** begin PROVIDED MATERIAL **
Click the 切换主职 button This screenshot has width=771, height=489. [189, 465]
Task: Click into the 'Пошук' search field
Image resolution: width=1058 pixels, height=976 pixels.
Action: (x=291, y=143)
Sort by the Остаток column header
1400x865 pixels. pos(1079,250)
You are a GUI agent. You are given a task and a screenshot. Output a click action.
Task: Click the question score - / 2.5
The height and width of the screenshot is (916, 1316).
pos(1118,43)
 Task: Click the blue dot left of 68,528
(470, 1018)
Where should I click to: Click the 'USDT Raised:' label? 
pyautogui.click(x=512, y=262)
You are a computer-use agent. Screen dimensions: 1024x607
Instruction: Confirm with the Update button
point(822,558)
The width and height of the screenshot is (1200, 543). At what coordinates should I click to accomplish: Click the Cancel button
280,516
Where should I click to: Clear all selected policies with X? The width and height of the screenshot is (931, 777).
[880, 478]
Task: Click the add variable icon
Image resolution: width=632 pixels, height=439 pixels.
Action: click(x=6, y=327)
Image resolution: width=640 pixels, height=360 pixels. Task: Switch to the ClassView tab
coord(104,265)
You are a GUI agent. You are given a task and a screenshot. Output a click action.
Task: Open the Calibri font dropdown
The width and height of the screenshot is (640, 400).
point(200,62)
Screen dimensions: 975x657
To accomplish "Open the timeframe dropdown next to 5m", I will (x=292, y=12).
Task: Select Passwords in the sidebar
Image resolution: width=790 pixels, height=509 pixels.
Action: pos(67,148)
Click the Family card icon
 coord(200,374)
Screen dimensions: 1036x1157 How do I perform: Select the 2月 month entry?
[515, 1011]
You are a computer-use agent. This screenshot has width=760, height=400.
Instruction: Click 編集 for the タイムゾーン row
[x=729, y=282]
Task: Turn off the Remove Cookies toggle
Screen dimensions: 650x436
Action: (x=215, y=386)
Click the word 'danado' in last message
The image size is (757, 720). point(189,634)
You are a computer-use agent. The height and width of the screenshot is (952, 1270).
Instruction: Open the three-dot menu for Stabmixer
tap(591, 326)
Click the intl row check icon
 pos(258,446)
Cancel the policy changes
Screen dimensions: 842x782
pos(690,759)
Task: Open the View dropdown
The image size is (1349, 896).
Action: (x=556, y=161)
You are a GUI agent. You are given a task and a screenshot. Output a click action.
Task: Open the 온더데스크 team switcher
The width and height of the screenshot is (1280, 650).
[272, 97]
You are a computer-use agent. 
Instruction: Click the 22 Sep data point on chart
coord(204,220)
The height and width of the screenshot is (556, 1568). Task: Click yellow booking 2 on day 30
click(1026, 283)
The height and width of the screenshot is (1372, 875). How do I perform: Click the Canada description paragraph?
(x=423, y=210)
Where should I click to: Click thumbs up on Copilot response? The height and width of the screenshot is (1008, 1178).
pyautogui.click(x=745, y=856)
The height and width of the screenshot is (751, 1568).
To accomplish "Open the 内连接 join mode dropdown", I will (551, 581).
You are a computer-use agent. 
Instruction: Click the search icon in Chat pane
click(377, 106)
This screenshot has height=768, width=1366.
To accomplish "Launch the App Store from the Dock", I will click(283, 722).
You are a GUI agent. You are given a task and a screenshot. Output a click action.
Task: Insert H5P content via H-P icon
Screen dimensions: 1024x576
** end PROVIDED MATERIAL **
» PROBLEM TO WORK ON
Please copy every row above verbatim, line for line.

» SOLUTION TO THE PROBLEM
Click the 切换主职 button This screenshot has width=771, height=489. [189, 465]
Task: Click into the 'Пошук' search field
Image resolution: width=1058 pixels, height=976 pixels.
Action: (x=291, y=143)
Sort by the Остаток column header
1400x865 pixels. pos(1079,250)
You are a GUI agent. You are given a task and a screenshot. Output a click action.
Task: Click the question score - / 2.5
The height and width of the screenshot is (916, 1316).
pos(1118,43)
 Task: Click the blue dot left of 68,528
(470, 1018)
Where should I click to: Click the 'USDT Raised:' label? 
pyautogui.click(x=512, y=262)
You are a computer-use agent. Screen dimensions: 1024x607
Instruction: Confirm with the Update button
point(822,558)
The width and height of the screenshot is (1200, 543). At what coordinates should I click to accomplish: Click the Cancel button
280,516
Where should I click to: Clear all selected policies with X? The width and height of the screenshot is (931, 777).
[880, 478]
Task: Click the add variable icon
Image resolution: width=632 pixels, height=439 pixels.
Action: click(x=6, y=327)
Image resolution: width=640 pixels, height=360 pixels. Task: Switch to the ClassView tab
coord(104,265)
You are a GUI agent. You are given a task and a screenshot. Output a click action.
Task: Open the Calibri font dropdown
The width and height of the screenshot is (640, 400).
point(200,62)
Screen dimensions: 975x657
To accomplish "Open the timeframe dropdown next to 5m", I will (x=292, y=12).
Task: Select Passwords in the sidebar
Image resolution: width=790 pixels, height=509 pixels.
Action: pos(67,148)
Click the Family card icon
 coord(200,374)
Screen dimensions: 1036x1157 How do I perform: Select the 2月 month entry?
[515, 1011]
You are a computer-use agent. This screenshot has width=760, height=400.
Instruction: Click 編集 for the タイムゾーン row
[x=729, y=282]
Task: Turn off the Remove Cookies toggle
Screen dimensions: 650x436
Action: (x=215, y=386)
Click the word 'danado' in last message
The image size is (757, 720). point(189,634)
You are a computer-use agent. The height and width of the screenshot is (952, 1270).
Instruction: Open the three-dot menu for Stabmixer
tap(591, 326)
Click the intl row check icon
 pos(258,446)
Cancel the policy changes
Screen dimensions: 842x782
pos(690,759)
Task: Open the View dropdown
The image size is (1349, 896).
Action: (x=556, y=161)
You are a GUI agent. You are given a task and a screenshot. Output a click action.
Task: Open the 온더데스크 team switcher
The width and height of the screenshot is (1280, 650).
[272, 97]
You are a computer-use agent. 
Instruction: Click the 22 Sep data point on chart
coord(204,220)
The height and width of the screenshot is (556, 1568). Task: Click yellow booking 2 on day 30
click(1026, 283)
The height and width of the screenshot is (1372, 875). How do I perform: Click the Canada description paragraph?
(x=423, y=210)
Where should I click to: Click thumbs up on Copilot response? The height and width of the screenshot is (1008, 1178).
pyautogui.click(x=745, y=856)
The height and width of the screenshot is (751, 1568).
To accomplish "Open the 内连接 join mode dropdown", I will (551, 581).
You are a computer-use agent. 
Instruction: Click the search icon in Chat pane
click(377, 106)
This screenshot has height=768, width=1366.
To accomplish "Launch the App Store from the Dock", I will click(283, 722).
You are a GUI agent. You are given a task and a screenshot. Output a click action.
Task: Insert H5P content via H-P icon
Screen dimensions: 1024x576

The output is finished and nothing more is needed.